Application of microcontainers, from which the site of delivery was controlled by an added enteric coating, allowed delivery of streptomycin locally in the gut in amounts sufficient for selective enhancement of introduced streptomycin-resistant E. coli in the cecum and colon of rats. The microcontainer delivery system did not affect the microbiota in jejunum and ileum, as opposed to the conventional delivery method of adding the antibiotic to the drinking water. This has implications for the use of microcontainer-delivered drugs in animal studies involving inoculation of resistant strains and in which only a local proliferation is desired. From the longer perspective, the application of microcontainers may open novel opportunities for antibiotic treatment of humans with fewer side effects on nontarget populations.
MATERIALS AND METHODS
Preparation of inoculum.
E. coli mCherry was derived from E. coli K-12 (MG1655) with a lacIq-GenR-mCherry gene chromosomally incorporated in the attTN7 site, which was kindly provided by Asmus K. Olesen, University of Copenhagen. We chose a fluorescence-expressing strain for easy visual verification. The genetically modified bacterium constitutively expresses fluorescent mCherry protein and is gentamicin resistant. For the study, a spontaneously streptomycin-resistant (MIC > 5 g/L) strain was isolated. The streptomycin-resistant E. coli mCherry was stored in LB medium with 15% glycerol (SSI Diagnostica A/S) at −80°C until use.Before inoculation to rats, a Strr colony was transferred to LB broth supplemented with 20 μg/mL gentamicin and 100 μg/mL streptomycin overnight or 16 h at 37°C with shaking. The culture was centrifuged at 5,000 × g for 10 min, washed, and resuspended in sterile phosphate-buffered saline (PBS) to a cell density of 109 CFU/mL. An inoculum of 100 μL of this suspension, corresponding to 108 CFU, was given to each rat.
Fabrication, loading, and coating of microcontainers.
The microcontainers used in this study were kindly provided by Lasse Højlund Eklund Thamdrup, Department of Health Technology, Technical University of Denmark. They had a size of 250 μm (outer height) by 325 μm (outer diameter) and were fabricated from the negative epoxy photoresist SU-8 (SU-82035, 2075 and SU-8 developer; micro resist technology GmbH, Berlin, Germany) on Au-Ti-coated silicon substrates, through a previously described photolithography process (26).The microcontainers were loaded with streptomycin by using polydimethylsiloxane (PDMS; Sylgard 184; Dow Corning, MI, USA) as previously reported (27).

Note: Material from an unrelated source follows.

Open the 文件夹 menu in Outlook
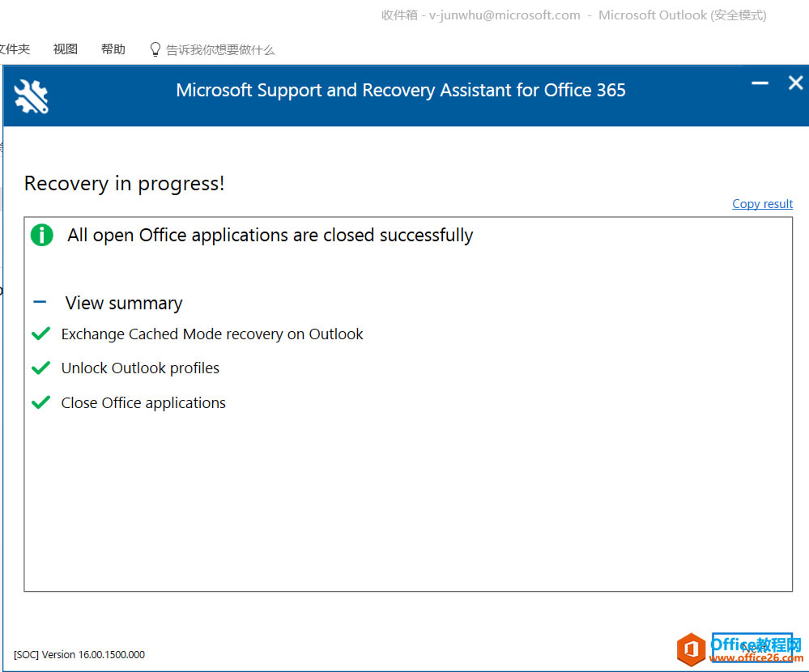This screenshot has height=672, width=809. (x=15, y=49)
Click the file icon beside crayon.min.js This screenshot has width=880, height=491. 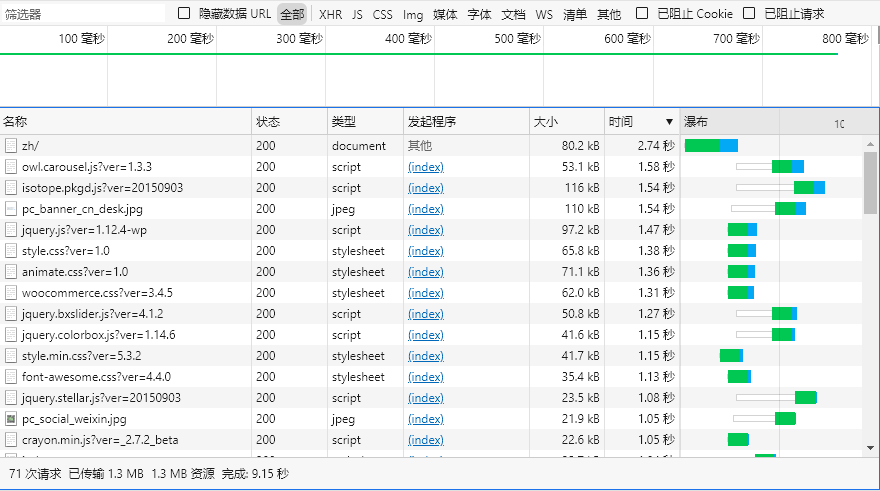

In short, PDMS (resin and cross-linker) was poured on the silicon substrates to mask the area between the microcontainers. After cross-linking of the PDMS, the streptomycin powder was compressed onto the reservoirs of the microcontainers using a spatula, after which the PDMS mask was manually peeled off using a tweezer.The streptomycin-loaded microcontainers were sealed with the enteric coating Eudragit S100 (Evonik Industries, Darmstadt, Germany) as previously described (28). In brief, an isopropanol solution with 1% (wt/vol) Eudragit S100 and 0.5% (wt/vol) dibutyl sebacate (in relation to the polymer; Sigma-Aldrich, St. Louis, MO, USA) as plasticizer was prepared. The solution was spray coated at 40°C with a 2.2-W generator power and a 0.1-mL/min infusion rate, using a spray coater with an ultrasonic nozzle (ExactaCoat system; Sono-Tek, Milton, NY, USA). During the coating process, the nozzle speed was set at 10 mm/s, and the shaping air had 0.02 kPa pressure. The coated microcontainers were then kept at room temperature for up to 24 h for the coating to dry. For the in vivo experiment, coated microcontainers were manually scraped off the Au-Ti-coated silicon substrates and loaded into gelatin capsules (size 9; Torpac, Fairfield, NJ, USA). The final amount of streptomycin per loaded capsule was 3.19 mg (±0.44 mg). Capsules were stored at 5°C until use within a week.
In vivo rat experiment.
Thirty Sprague-Dawley rats (Taconic Europe A/S), approximately 26 weeks old, were used to test the effect of streptomycin delivered by microcontainers on Strr
E. coli colonization and to evaluate the changes in microbiota composition. Before the experiment, all animals were singly housed and randomly allocated into three groups of 10 animals. Each animal was administered Strr
E. coli by oral gavage on day 1 and received a microcontainer-filled capsule at day 0, day 1, and day 2. The STR-M group received capsules containing streptomycin-filled microcontainers, whereas microcontainers received by the CTR group and STR-W group were empty. The STR-W group received streptomycin in the drinking water (5 g/L) from day 0. Animals had access to food (Altromin 1314) and water ad libitum before and during the experiment. Fresh fecal samples were collected directly from the individual animals before the start of the experiment on day 0 and on days 1, 2, and 3. On day 3, animals were sacrificed by CO2 asphyxiation followed by decapitation, and luminal samples from jejunum, distal ileum, cecum, and proximal colon were collected (Fig. 2A).
CFU enumeration.
To quantify viable E. coli mCherry cells from feces and intestinal content during the in vivo study, CFU were counted. After collection, samples were serially diluted in PBS, plated on LB agar supplemented with 20 μg/mL gentamicin and 100 μg/mL streptomycin, and incubated at 37°C for 24 h before colonies were counted.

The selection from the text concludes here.